Its awful that there are people out there that will breed merle to merle intentionally. You'd think it would be more difficult for them to sell these puppies let alone charge more for them but I guess enough people don't know about lethal whites still.


----------



## KodiBarracuda (Jul 4, 2011)

Gigit said:


> This was done intentionally to breed white blue eyed puppies for more money.


This makes me sad. I wouldn't imagine spending more money on a mismarked puppy (cute or not) because its against breed standards, and in this case, the standards are there for a reason as we see in your girl. I cant believe people actually do that. Intentional merle x merle breeding is something I just don't think I can condone.
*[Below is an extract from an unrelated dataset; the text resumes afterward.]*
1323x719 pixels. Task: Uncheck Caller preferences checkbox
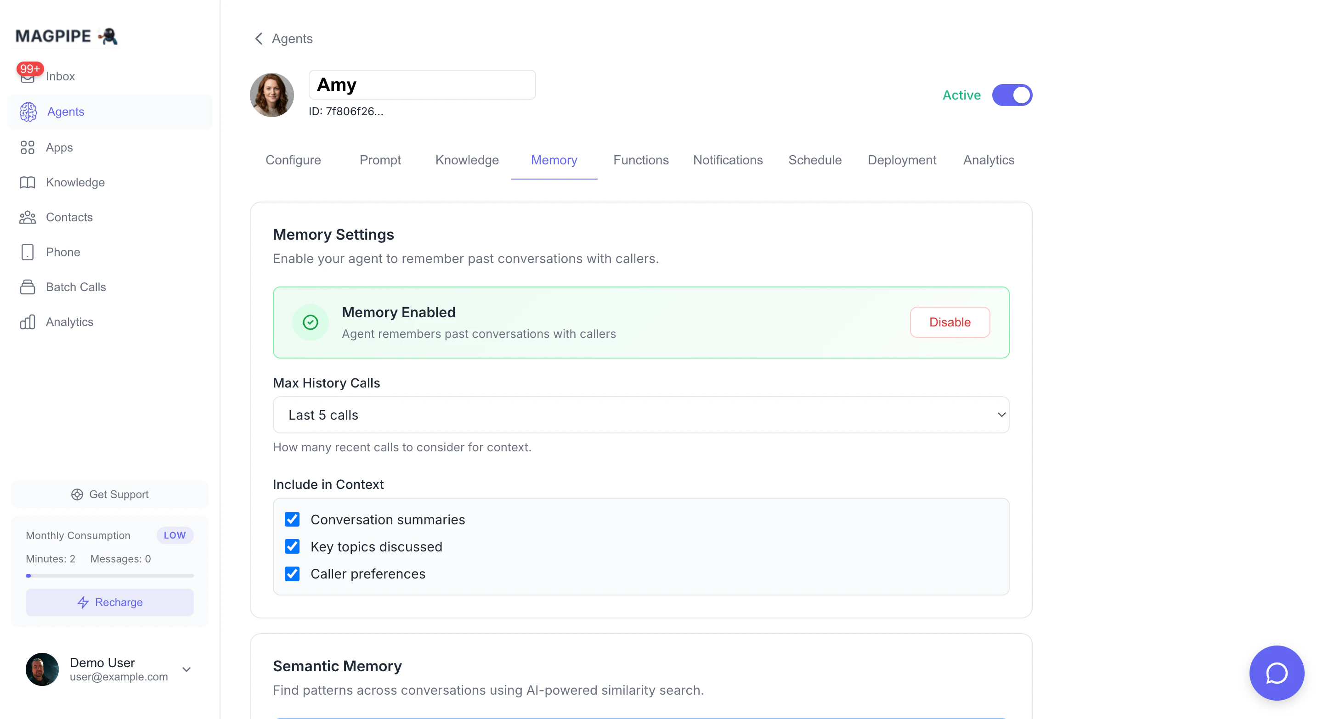click(x=292, y=574)
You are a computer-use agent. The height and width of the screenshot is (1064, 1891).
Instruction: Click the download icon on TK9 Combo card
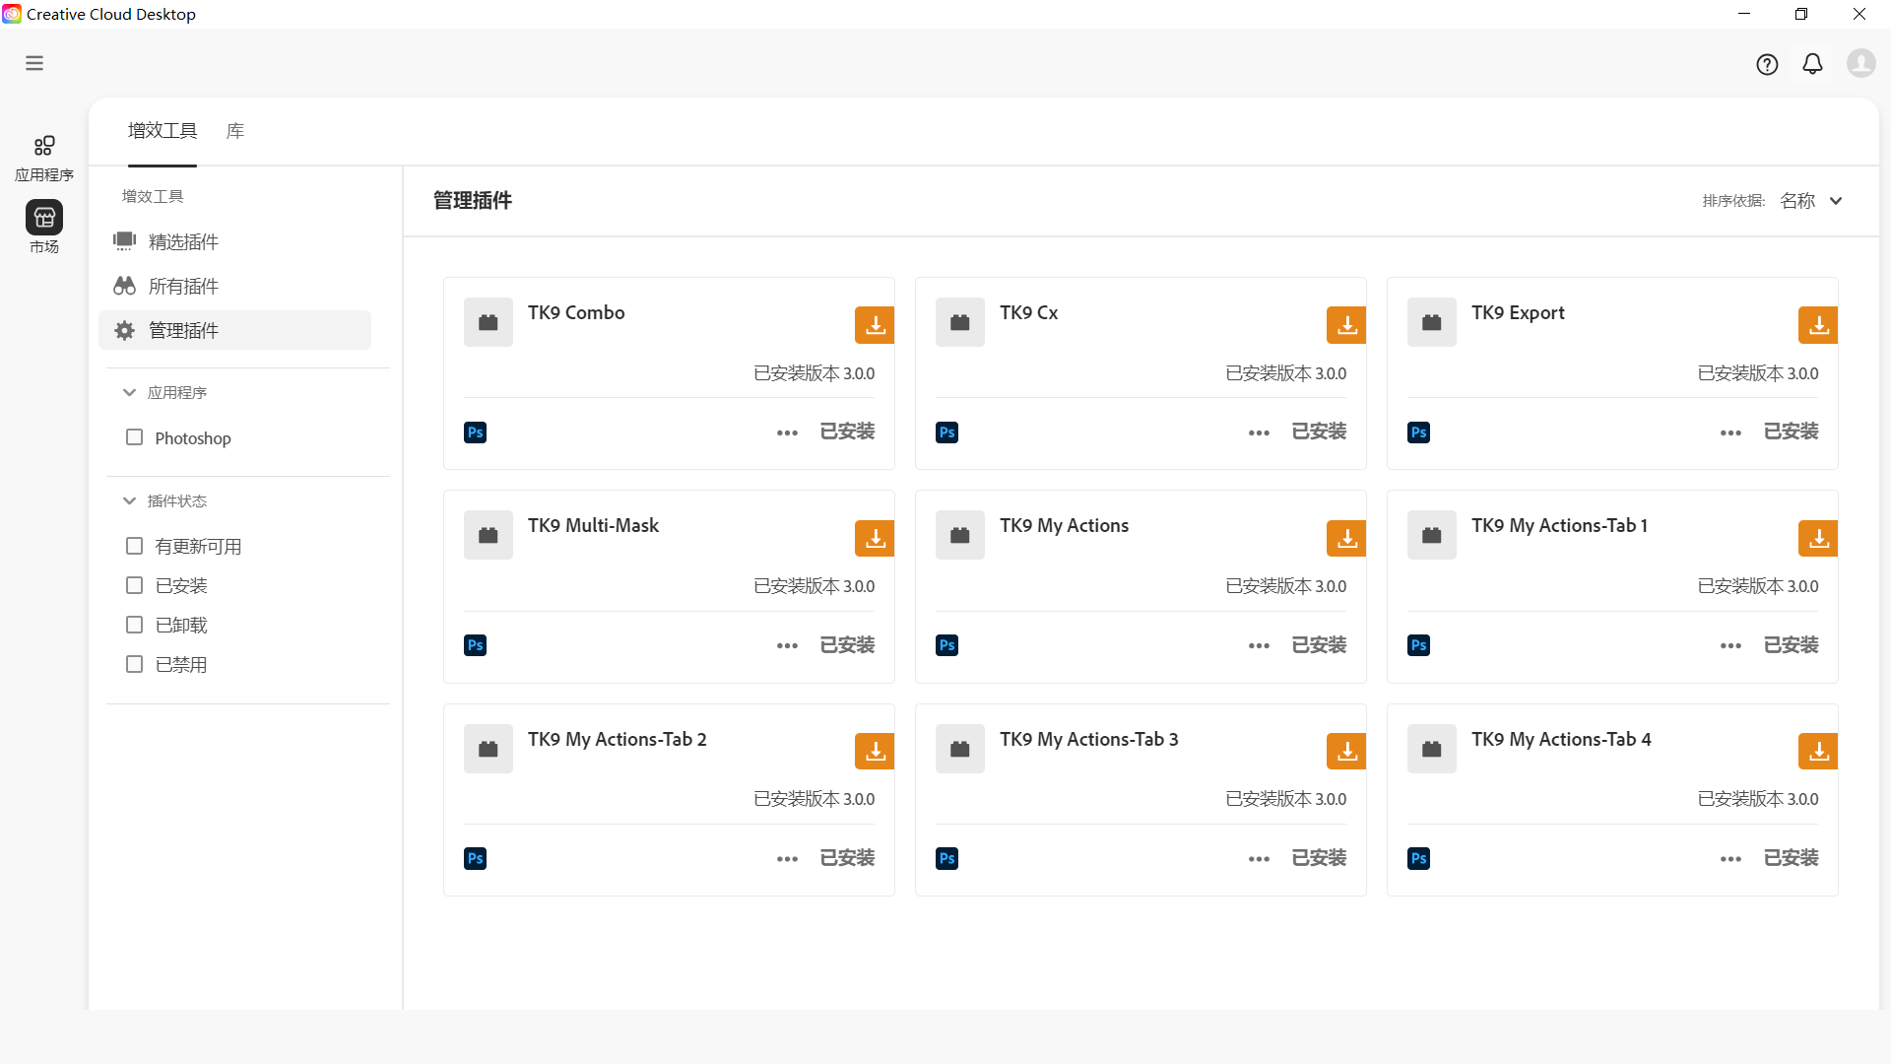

On the plus side its great to hear Zora does so well with hand signals. I wondered earlier if she was deaf because of the white ears and my suspicion of merle x merle breeding. I do some hand signals with my Aussie Kodi and even though he hears completely fine he actually listens better to the hand signals than the voice commands. 

Do you ever have trouble getting her attention? Does she ever startle at things brushing her that she may not have noticed? I've never met a deaf dog, please excuse my ignorance on them .


----------



## Gigit (Dec 30, 2011)

They don't charge more money for the double merles, just the blue merles with blue eyes. The double merle's they get they offer up to good homes for a $100 donation fee. The entire thing makes me want to puke. The only good thing to come out of this is the fact that I have Zora now and she's the best dog in the world! 

She does startle, which is cute. She jumps up when you brush against her if she doesn't see you first. Sleeping is great as she sleeps like a log. I don't have trouble getting her attention so long as I can get her to look in my direction. She is a very good "listener."

A deaf puppy is challenging, at least I should say, Zora was a challenging puppy, but once taught their commands, it's hard to tell her behavior from a dog with hearing, she's a very good girl. The only downside is I can't ever have her offleash, as I have no recall. She lives a great life, as you can tell by her photos she is happy and healthy!


----------



## stacey101 (Sep 20, 2010)

Oh she is beautiful !


----------



## Slartibartfast (Sep 29, 2011)

Zora is beautiful!

Please excuse my ignorance, but what does merle mean?


----------



## Gigit (Dec 30, 2011)

Blue merle means a blue/gray coat with black speckles. A double merle is predominately white.


----------



## GottaLuvMutts (Jun 1, 2009)

Gigit said:


> The double merle's they get they offer up to good homes for a $100 donation fee.


Where does the "donation fee" go? Is it any different than selling the double merle pups for $100?


----------



## Slartibartfast (Sep 29, 2011)

Gigit said:


> Blue merle means a blue/gray coat with black speckles. A double merle is predominately white.


Why is it bad to breed merle to merle? Does that increase the propensity for deafness?


----------



## Gigit (Dec 30, 2011)

It can cause the ears to have too much white, or even worse the eyes, and white (albino) leads to blindness and/or deafness.


----------



## Gigit (Dec 30, 2011)

Here she was as as puppy


----------



## KodiBarracuda (Jul 4, 2011)

All of those pictures are cute, but I LOVE the middle one! Great contrast with the white on the green and those darling blue eyes again.


----------